Out of the ashes of the sons that have bled,
That they might quiet your sorrow and dread,
That they might answer your call of alarm,
That they might shield you from insult and harm,
Out of these ashes great mem'ries are born ;
Memories the bitterest foe cannot scorn.
Cherish them, nurse them with motherly care,
Keep them as oracles sacred and rare,
Keep them as landmarks of other sad years,
Keep them for history's triumphant tears.

O, land of the South with your royal traditions,
How green are the laurels entwining your brow
And green will the be while these sacred possessions
These graves of your heroes are tended as now,
While our sons and our daughters forget not the sires,
Chief priests of those altars, where Freedom respires.

Ev'ry wreath that your sons in their day have entwined them
But adds a new grace to the heart and the hand,
Which quicken their mem'ries and tenderly bind them
In bright immortelles for the shrines of the land,
Their symbols and purpose we cannot repress,
Neglected they curse, and regarded they bless.

For those mem'ries must live -- like the cedar must flourish
Or the glory and pride of the people will fly.
A people ashamed of their history should perish,
And a people ashamed of their heroes must die,
For what is a land with no history -- no braves,
The despised of the world and the mother of slaves.

How blest then the people whose graves are remembered,
Who nurse with devotion the memory of all
Whose name with Thermopylae's few may be numbered
As immortal far less in their rise than their fall,
For thousands have triumphed, yet who knows their name?
But Leonidas falling won fame, deathless fame.

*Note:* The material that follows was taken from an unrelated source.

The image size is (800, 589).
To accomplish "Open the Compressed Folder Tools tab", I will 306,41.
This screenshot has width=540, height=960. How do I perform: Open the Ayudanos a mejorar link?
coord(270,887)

Our past I regret not, tho' solemn its story,
'Twas begun, and continued, and closed in mishap.
The result may be likened to winter all hoary,
Forerunner of spring with the rose in its lap,
For the winter of war times is past and the spring
With its turtle of peace over all spreads her wing.

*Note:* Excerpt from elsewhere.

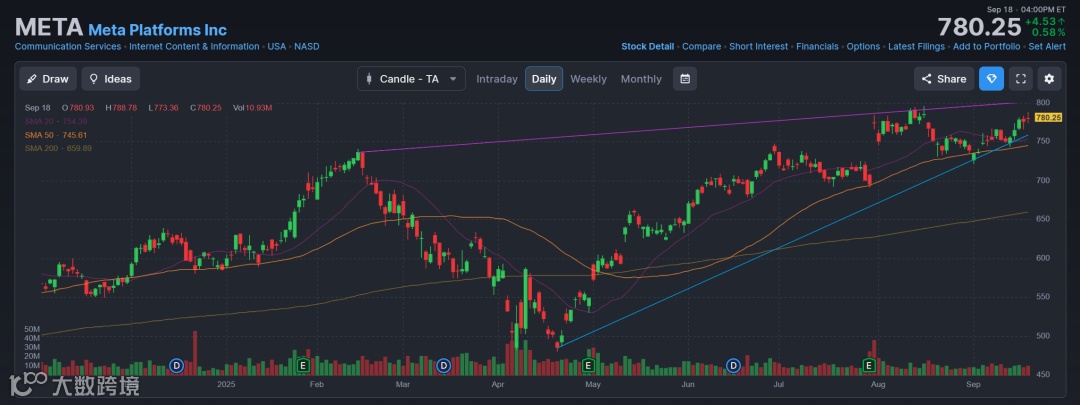Screen dimensions: 1080x405
Task: Open the calendar date range picker
Action: click(x=685, y=79)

Ah, had not these dead whom we cover with roses,
Like heroes each fortune unselfishly met
These spots where each sleeper in honor reposes,
Were deprived of a mention few sepulchres get,
And the lesson their passionate sacrifice taught,
Not glory, but shame to the people had brought.
But their fate unconsidered, with nothing but duty
To guide them through sorrow, through carnage untold,
They rose to the heights of the city of Beauty,
And their names in the book of the true are enrolled,
And their record down here we shall read, mark and learn,
And be proud of the ashes that lie in each urn.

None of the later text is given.